_ACTION ITEM_: Each entry has to be printed again exactly.

== DATA EXCERPTS

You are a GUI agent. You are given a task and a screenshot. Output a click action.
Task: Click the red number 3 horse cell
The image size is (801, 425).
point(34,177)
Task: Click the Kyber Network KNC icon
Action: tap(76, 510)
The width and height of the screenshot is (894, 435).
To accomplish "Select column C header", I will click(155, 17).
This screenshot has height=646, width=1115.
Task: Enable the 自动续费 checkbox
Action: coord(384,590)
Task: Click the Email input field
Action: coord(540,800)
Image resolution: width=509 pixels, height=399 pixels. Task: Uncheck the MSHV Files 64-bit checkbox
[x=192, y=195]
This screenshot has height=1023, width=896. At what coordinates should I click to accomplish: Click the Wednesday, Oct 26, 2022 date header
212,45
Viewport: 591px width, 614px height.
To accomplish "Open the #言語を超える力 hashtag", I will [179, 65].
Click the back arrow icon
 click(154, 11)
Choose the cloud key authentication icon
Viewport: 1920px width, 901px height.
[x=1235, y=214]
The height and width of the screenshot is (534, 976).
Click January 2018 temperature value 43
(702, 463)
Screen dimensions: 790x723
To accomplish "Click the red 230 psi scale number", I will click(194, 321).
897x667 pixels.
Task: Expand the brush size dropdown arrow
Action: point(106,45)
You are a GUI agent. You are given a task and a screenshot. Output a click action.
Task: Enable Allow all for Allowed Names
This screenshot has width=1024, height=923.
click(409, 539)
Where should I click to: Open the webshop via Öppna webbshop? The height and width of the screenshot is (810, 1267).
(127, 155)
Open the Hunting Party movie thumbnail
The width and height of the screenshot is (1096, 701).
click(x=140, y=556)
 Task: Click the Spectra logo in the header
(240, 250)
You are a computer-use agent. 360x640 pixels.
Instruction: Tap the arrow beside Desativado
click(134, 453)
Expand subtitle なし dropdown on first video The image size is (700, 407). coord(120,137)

====

_PROBLEM SOLUTION_:
You are a GUI agent. You are given a task and a screenshot. Output a click action.
Task: Click the red number 3 horse cell
The image size is (801, 425).
point(34,177)
Task: Click the Kyber Network KNC icon
Action: tap(76, 510)
The width and height of the screenshot is (894, 435).
To accomplish "Select column C header", I will click(155, 17).
This screenshot has height=646, width=1115.
Task: Enable the 自动续费 checkbox
Action: coord(384,590)
Task: Click the Email input field
Action: coord(540,800)
Image resolution: width=509 pixels, height=399 pixels. Task: Uncheck the MSHV Files 64-bit checkbox
[x=192, y=195]
This screenshot has height=1023, width=896. At what coordinates should I click to accomplish: Click the Wednesday, Oct 26, 2022 date header
212,45
Viewport: 591px width, 614px height.
To accomplish "Open the #言語を超える力 hashtag", I will [179, 65].
Click the back arrow icon
 click(154, 11)
Choose the cloud key authentication icon
Viewport: 1920px width, 901px height.
[x=1235, y=214]
The height and width of the screenshot is (534, 976).
Click January 2018 temperature value 43
(702, 463)
Screen dimensions: 790x723
To accomplish "Click the red 230 psi scale number", I will click(194, 321).
897x667 pixels.
Task: Expand the brush size dropdown arrow
Action: point(106,45)
You are a GUI agent. You are given a task and a screenshot. Output a click action.
Task: Enable Allow all for Allowed Names
This screenshot has width=1024, height=923.
click(409, 539)
Where should I click to: Open the webshop via Öppna webbshop? The height and width of the screenshot is (810, 1267).
(127, 155)
Open the Hunting Party movie thumbnail
The width and height of the screenshot is (1096, 701).
click(x=140, y=556)
 Task: Click the Spectra logo in the header
(240, 250)
You are a computer-use agent. 360x640 pixels.
Instruction: Tap the arrow beside Desativado
click(134, 453)
Expand subtitle なし dropdown on first video The image size is (700, 407). coord(120,137)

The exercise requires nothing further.